Interview: Jolene Khor


Buro x Hugo: Young, Wild and Free from IMV SG on Vimeo.

The tons of rituals — socialising, feasting, gifting and spending to excess — pegged to every holiday can get a little fatiguing. It's little surprise, then, that we're seeing a countermovement to over-indulgences on special occasions, which despite good intentions often make us lose sight of what we intend to celebrate in the first place; family, friends, renewal, and hope, to name but a few. More and more of us are forgoing lavish presents and Insta-bait voyages in favour of quiet staycation Christmases, while splashy CNY dinners culminating in lots of unconsumed food are being traded for more subdued, yet equally convivial gatherings.

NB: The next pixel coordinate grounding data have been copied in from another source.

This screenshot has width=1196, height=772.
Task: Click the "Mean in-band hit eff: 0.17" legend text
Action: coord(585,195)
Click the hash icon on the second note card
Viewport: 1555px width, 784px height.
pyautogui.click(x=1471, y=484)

Valentine's Day, however, is particularly fraught, since pop culture has always pushed the ideal of finding 'the one' who will complete our lives. But what if getting there first requires one to feel independently whole? Just as plane crashes can serve as good analogies for failed relationships, in emotional terms, should we not put on our own oxygen masks before attending to others? It may sound daunting to face an event as romantically charged as V-Day without a significant other, but Hugo is celebrating the men who have more than made their peace with their bachelorhood, with their spring/summer 2019 collection. In hopes of discovering the same serenity within ourselves, we quizzed them on their thoughts on romantic love, the benefits of personal growth and their definitions of freedom.

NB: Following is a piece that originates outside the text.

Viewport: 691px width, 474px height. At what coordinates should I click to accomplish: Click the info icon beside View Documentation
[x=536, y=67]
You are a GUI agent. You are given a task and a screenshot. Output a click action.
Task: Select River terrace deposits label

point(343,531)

AYDEN SNG, PRODUCT CONSULTANT / ARTISTE

What is it like to be a single man in 2019?
Ayden Sng (AS): Humans are a social species, tribal by nature. I believe we have a constant yearning to belong to someone, to something. However, the method by which we satisfy that natural desire is constantly being reinvented. Increasingly so, you find younger people being fully invested in their work, their friends and even their hobbies. The value of being attached has not decreased, it's just that there are now more options that can fill a similar gap... at least temporarily. Ironically, I do think this reduced dependency on being attached makes it even more meaningful and rewarding to find someone who truly matters.

You're single this Valentine's Day. Thoughts?
AS: You win some and you lose some. Nowadays, every other day is celebrated; there's Valentine's Day but there's also Singles' Day. If you're single on Valentine's Day, it's normal and reasonable to feel lonely and left out — you just deal with it. Go out, have a night out, hang out with friends. Face the FOMO if you have it. If you don't, good for you. It's not a crime to feel dejected by what you don't have, but it's an injustice to yourself if you don't do what you can to fight for what you want.

Do you feel liberated?
AS:
I don't, but I don't think that's a bad thing. I have obligations to my family, friends, bosses, colleagues, and most importantly, myself. I feel free when I've done justice to all my responsibilities.

Is freedom given, or earned?
AS:
Freedom is earned — I work hard to give myself the luxury of choice. My freedom is illustrated by the decisions I make — the way I spend my time and my money on the activities I love, and the people I surround myself with. I get to choose how to live my life, and that, to me, is freedom.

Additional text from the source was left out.